___ Extracted text ___
Bi-V and heart function

Its been 6 days I had my ICD with Bi-V pacing and I went on couple of walks around my house (roughly 2.5 miles in 40 mins). There was a slight incline along the path and  my apple watch used to show  around 120 BPM once I get to the top of it.Now it shows just 100. I know its not a lot of data and I kept the same speed.It seems like with Bi-V my heart is able to accomplish more output at less BPM. Anyone experiece something similar? 


New pacemaker

by AgentX86 - 2021-03-25 15:28:35

We'd have to know a lot more about you to even hazard a guess.  Why do you have a PM? Are you chronotropically incompetent (SSS or other)? Pacemaker mode?

I had a PM

by seenu302 - 2021-03-25 16:58:26

My PM was due to SSS and Bradycardia.They put it ater A-flutter ablation back in 2014. It was Medtronic dual lead one. I was 100% paced on it. Last week an ICD took its place due to recent vtac episodes (asymptomatic) and just getting back to normal.Now I am Bi-V paced, hoping ATP would trick my vtac and avoid a shock or 2.
___ Data extract ___
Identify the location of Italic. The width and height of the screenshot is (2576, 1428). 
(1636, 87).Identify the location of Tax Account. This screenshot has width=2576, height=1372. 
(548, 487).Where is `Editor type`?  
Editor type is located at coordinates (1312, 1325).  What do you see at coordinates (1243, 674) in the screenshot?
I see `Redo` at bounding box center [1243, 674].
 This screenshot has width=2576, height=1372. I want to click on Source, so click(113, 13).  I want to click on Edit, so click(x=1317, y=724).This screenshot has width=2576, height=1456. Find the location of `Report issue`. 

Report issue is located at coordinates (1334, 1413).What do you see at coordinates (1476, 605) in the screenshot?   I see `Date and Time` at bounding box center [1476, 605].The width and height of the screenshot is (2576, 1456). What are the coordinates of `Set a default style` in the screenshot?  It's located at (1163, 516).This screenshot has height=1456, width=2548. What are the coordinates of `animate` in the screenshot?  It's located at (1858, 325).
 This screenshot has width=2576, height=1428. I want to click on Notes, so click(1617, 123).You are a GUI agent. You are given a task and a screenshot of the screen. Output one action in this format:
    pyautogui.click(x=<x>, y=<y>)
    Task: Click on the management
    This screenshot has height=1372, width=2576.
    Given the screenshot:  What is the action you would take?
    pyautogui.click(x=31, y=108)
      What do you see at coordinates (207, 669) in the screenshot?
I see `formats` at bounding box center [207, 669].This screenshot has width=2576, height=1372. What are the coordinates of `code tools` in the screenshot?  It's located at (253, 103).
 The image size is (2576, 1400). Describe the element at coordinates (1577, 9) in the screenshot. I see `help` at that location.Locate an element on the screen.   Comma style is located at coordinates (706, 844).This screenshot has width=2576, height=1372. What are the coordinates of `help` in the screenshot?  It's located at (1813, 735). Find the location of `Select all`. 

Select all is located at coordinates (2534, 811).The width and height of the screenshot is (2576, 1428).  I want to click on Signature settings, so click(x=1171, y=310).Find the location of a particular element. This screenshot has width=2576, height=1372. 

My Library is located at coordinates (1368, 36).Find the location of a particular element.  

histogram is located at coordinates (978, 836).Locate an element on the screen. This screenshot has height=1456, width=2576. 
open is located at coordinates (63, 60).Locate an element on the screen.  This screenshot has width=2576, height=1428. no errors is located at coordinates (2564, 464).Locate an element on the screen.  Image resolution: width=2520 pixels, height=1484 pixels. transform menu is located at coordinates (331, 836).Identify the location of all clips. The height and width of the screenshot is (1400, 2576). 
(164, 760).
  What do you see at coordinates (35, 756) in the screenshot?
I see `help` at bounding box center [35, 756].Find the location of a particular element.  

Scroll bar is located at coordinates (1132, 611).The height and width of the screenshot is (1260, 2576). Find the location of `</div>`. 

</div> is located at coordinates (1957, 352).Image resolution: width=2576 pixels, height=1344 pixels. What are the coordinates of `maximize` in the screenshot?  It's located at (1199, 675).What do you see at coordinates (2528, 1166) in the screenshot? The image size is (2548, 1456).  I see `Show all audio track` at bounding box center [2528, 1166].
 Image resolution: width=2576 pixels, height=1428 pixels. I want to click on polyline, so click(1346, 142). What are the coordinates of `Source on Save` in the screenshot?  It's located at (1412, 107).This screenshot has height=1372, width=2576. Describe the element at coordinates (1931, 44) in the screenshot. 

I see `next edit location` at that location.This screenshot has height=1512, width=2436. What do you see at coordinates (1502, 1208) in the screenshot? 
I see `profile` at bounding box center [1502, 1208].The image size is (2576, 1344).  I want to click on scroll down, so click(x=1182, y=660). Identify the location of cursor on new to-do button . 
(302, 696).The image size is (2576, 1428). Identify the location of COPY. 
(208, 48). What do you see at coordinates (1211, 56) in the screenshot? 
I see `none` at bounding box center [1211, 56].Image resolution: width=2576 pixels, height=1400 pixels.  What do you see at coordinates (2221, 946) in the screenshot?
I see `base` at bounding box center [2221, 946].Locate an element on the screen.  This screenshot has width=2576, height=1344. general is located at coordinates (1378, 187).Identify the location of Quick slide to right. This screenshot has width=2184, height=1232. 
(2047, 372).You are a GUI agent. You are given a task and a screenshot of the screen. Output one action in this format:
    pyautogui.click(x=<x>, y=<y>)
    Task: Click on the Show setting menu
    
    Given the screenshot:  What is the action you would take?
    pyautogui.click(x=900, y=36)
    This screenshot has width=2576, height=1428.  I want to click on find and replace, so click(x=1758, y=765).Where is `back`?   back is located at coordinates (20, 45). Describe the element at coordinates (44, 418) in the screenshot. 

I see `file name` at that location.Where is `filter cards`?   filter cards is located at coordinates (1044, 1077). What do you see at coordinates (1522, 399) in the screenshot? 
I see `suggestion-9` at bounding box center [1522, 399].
___
Write out the forum thread on Bi-V pacing word for word, between "New pacemaker" and "other)? Pacemaker mode?", inclusive.

New pacemaker

by AgentX86 - 2021-03-25 15:28:35

We'd have to know a lot more about you to even hazard a guess.  Why do you have a PM? Are you chronotropically incompetent (SSS or other)? Pacemaker mode?